With this choice, Bush gives voice to a female character who—though an electric presence in the novel—is denied the agency of self-narrating, or even of being narrated through a close third person. Nelly may be presented to us by Lockwood as a simple, transparently objective narrator, but the novel is littered with moments where Nelly complicates the lives of those around her by revealing or concealing what she knows. Bush’s musical interpretation of the novel makes visible the questions that surround point of view: who does the telling? What is their agenda? Who can we really trust?

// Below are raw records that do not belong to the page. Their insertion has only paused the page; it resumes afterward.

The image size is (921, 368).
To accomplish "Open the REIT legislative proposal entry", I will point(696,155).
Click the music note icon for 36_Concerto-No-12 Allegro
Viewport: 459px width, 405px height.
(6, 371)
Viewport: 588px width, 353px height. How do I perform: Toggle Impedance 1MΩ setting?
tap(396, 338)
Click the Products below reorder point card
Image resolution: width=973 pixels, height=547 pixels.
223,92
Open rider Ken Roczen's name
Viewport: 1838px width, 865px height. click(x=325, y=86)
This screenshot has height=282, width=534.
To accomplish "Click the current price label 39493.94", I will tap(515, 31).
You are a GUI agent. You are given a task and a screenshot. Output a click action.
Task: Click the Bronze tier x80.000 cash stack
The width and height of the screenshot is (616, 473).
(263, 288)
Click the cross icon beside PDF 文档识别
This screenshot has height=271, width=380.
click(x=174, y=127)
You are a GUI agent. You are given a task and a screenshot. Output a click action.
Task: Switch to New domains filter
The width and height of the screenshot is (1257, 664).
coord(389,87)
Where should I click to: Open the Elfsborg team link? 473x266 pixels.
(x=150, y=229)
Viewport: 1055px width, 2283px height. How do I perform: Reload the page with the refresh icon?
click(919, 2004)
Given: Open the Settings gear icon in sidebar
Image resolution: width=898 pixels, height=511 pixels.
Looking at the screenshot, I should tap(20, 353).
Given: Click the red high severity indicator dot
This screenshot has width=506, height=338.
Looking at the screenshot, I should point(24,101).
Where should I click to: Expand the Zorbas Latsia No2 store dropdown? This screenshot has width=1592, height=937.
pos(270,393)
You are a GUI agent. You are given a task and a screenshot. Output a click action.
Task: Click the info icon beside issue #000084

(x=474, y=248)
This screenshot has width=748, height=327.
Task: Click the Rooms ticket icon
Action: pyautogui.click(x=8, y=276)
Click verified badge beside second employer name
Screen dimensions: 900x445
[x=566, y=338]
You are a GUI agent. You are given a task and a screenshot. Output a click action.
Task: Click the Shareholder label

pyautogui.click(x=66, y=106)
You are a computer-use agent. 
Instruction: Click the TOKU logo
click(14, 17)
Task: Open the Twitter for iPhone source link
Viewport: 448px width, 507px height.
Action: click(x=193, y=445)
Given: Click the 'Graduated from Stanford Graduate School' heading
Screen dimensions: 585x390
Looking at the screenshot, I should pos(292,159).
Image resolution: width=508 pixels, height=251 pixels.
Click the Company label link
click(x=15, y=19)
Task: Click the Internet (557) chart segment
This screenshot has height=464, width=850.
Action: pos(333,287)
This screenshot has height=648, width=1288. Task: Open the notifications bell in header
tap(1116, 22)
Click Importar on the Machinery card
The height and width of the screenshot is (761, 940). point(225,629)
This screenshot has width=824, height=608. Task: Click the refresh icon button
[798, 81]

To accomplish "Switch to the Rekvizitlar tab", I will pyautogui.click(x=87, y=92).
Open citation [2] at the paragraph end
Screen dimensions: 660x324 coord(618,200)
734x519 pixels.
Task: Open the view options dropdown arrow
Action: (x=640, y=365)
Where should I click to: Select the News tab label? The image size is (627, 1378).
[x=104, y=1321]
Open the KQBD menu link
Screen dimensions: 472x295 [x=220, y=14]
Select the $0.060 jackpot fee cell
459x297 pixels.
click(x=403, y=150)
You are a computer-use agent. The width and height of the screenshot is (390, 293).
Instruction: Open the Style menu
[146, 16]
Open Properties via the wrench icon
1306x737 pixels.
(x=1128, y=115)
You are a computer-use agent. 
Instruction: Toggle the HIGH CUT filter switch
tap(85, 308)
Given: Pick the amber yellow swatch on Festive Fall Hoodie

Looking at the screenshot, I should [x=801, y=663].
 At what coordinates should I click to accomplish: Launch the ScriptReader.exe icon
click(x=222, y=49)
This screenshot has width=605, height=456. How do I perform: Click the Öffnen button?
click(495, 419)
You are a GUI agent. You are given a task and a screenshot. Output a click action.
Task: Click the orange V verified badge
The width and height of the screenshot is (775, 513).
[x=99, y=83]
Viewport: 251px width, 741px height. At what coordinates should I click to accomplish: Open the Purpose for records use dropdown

IN THIS PHOTO: Kate Bush shot 1979/PHOTO CREDIT: Gered Mankowitz

By opening up these questions, the song situates itself in the tradition of other so-called “parallel texts” that respond to or reinvent earlier, often canonical works of literature: think Jean Rhys’s Wide Sargasso Sea and Charlotte Brontë’s Jane Eyre, or Kamel Daoud’s The Meursault Investigation and Albert Camus’s The Stranger. In each pairing of “parallel” and “source” text, the later work privileges characters narrated about, but never before narrated from within”.

It is interesting that there is a further connection between Kate Bush and Brontë in terms of entering and trying to succeed in a very male-dominated landscape. Though they are polls apart in many respects, Bush and Brontë are both groundbreaking and pioneering. The article talks about similarities between author and songwriter:

It was unthinkable at the time that young, unmarried women would circulate their names so freely on books that portrayed the love between a wealthy man and his hired governess, or the flare-ups of passion and cruelty that marked the relationship of Cathy and Heathcliff. The sisters also knew that women authors were routinely dismissed or pilloried by the all-male fraternity of critics, and they hoped that the Bell names would offer protection and a fair shake from reviewers. Still, one early review blasted the incidents in Wuthering Heights for being “too coarse and disagreeable to be attractive,” while even a more positive review called it “a strange book. It is not without evidences of considerable power: but, as a whole, it is wild, confused, disjointed, and improbable.” Two years after Emily’s death in 1848, an edition of Wuthering Heights was published under her own name, with a preface and biographical note by Charlotte defending her sister’s moral character against the aspersions cast on her.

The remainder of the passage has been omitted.